◆ Exercise prompt ◆
Render every line of the items below as one numbered list, omitting any blank lines.

◆ Entries shown ◆
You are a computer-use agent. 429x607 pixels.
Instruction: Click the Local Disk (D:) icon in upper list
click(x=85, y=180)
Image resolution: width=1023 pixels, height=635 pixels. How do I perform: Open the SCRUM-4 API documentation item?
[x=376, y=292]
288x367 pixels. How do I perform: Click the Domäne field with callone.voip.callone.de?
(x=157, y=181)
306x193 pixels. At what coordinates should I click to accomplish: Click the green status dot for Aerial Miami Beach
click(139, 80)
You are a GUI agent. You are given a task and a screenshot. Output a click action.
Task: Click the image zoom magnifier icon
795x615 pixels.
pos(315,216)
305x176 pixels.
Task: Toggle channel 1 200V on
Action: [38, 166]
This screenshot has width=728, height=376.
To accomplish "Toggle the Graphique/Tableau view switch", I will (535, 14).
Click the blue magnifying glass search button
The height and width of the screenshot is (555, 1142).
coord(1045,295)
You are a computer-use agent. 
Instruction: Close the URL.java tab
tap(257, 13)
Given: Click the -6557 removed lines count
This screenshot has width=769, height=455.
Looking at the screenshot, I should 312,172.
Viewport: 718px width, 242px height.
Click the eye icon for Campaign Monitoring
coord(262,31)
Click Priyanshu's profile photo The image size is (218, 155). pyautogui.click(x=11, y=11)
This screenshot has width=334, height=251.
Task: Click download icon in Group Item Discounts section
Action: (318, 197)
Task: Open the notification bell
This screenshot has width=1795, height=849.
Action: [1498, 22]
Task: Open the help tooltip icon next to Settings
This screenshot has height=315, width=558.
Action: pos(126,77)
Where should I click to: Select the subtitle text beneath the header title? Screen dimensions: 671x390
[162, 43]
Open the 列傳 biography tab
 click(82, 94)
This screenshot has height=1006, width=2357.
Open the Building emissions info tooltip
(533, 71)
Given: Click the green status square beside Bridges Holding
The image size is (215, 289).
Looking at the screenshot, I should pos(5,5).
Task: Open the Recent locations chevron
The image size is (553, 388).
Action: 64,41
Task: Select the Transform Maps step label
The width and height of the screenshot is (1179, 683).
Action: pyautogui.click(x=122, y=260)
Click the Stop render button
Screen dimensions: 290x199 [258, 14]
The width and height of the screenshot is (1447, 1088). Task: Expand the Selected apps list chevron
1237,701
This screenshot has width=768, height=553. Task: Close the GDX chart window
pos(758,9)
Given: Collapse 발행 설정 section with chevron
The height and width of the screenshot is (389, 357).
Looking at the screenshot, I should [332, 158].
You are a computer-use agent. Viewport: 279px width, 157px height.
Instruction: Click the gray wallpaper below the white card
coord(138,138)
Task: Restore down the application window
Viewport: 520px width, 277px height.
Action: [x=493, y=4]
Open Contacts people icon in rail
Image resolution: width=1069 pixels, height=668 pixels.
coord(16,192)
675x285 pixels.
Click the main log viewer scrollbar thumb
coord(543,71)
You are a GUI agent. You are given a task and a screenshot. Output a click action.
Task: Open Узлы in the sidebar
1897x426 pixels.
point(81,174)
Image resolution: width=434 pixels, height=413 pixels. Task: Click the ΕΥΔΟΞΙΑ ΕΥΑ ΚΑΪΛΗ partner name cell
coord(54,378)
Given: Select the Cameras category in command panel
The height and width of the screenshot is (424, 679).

◆ Complete answer ◆
1. You are a computer-use agent. 429x607 pixels.
2. Instruction: Click the Local Disk (D:) icon in upper list
3. click(x=85, y=180)
4. Image resolution: width=1023 pixels, height=635 pixels. How do I perform: Open the SCRUM-4 API documentation item?
5. [x=376, y=292]
6. 288x367 pixels. How do I perform: Click the Domäne field with callone.voip.callone.de?
7. (x=157, y=181)
8. 306x193 pixels. At what coordinates should I click to accomplish: Click the green status dot for Aerial Miami Beach
9. click(139, 80)
10. You are a GUI agent. You are given a task and a screenshot. Output a click action.
11. Task: Click the image zoom magnifier icon
12. 795x615 pixels.
13. pos(315,216)
14. 305x176 pixels.
15. Task: Toggle channel 1 200V on
16. Action: [38, 166]
17. This screenshot has width=728, height=376.
18. To accomplish "Toggle the Graphique/Tableau view switch", I will (535, 14).
19. Click the blue magnifying glass search button
20. The height and width of the screenshot is (555, 1142).
21. coord(1045,295)
22. You are a computer-use agent. 
23. Instruction: Close the URL.java tab
24. tap(257, 13)
25. Given: Click the -6557 removed lines count
26. This screenshot has width=769, height=455.
27. Looking at the screenshot, I should 312,172.
28. Viewport: 718px width, 242px height.
29. Click the eye icon for Campaign Monitoring
30. coord(262,31)
31. Click Priyanshu's profile photo The image size is (218, 155). pyautogui.click(x=11, y=11)
32. This screenshot has width=334, height=251.
33. Task: Click download icon in Group Item Discounts section
34. Action: (318, 197)
35. Task: Open the notification bell
36. This screenshot has width=1795, height=849.
37. Action: [1498, 22]
38. Task: Open the help tooltip icon next to Settings
39. This screenshot has height=315, width=558.
40. Action: pos(126,77)
41. Where should I click to: Select the subtitle text beneath the header title? Screen dimensions: 671x390
42. [162, 43]
43. Open the 列傳 biography tab
44.  click(82, 94)
45. This screenshot has height=1006, width=2357.
46. Open the Building emissions info tooltip
47. (533, 71)
48. Given: Click the green status square beside Bridges Holding
49. The image size is (215, 289).
50. Looking at the screenshot, I should pos(5,5).
51. Task: Open the Recent locations chevron
52. The image size is (553, 388).
53. Action: 64,41
54. Task: Select the Transform Maps step label
55. The width and height of the screenshot is (1179, 683).
56. Action: pyautogui.click(x=122, y=260)
57. Click the Stop render button
58. Screen dimensions: 290x199 [258, 14]
59. The width and height of the screenshot is (1447, 1088). Task: Expand the Selected apps list chevron
60. 1237,701
61. This screenshot has width=768, height=553. Task: Close the GDX chart window
62. pos(758,9)
63. Given: Collapse 발행 설정 section with chevron
64. The height and width of the screenshot is (389, 357).
65. Looking at the screenshot, I should [332, 158].
66. You are a computer-use agent. Viewport: 279px width, 157px height.
67. Instruction: Click the gray wallpaper below the white card
68. coord(138,138)
69. Task: Restore down the application window
70. Viewport: 520px width, 277px height.
71. Action: [x=493, y=4]
72. Open Contacts people icon in rail
73. Image resolution: width=1069 pixels, height=668 pixels.
74. coord(16,192)
75. 675x285 pixels.
76. Click the main log viewer scrollbar thumb
77. coord(543,71)
78. You are a GUI agent. You are given a task and a screenshot. Output a click action.
79. Task: Open Узлы in the sidebar
80. 1897x426 pixels.
81. point(81,174)
82. Image resolution: width=434 pixels, height=413 pixels. Task: Click the ΕΥΔΟΞΙΑ ΕΥΑ ΚΑΪΛΗ partner name cell
83. coord(54,378)
84. Given: Select the Cameras category in command panel
85. The height and width of the screenshot is (424, 679).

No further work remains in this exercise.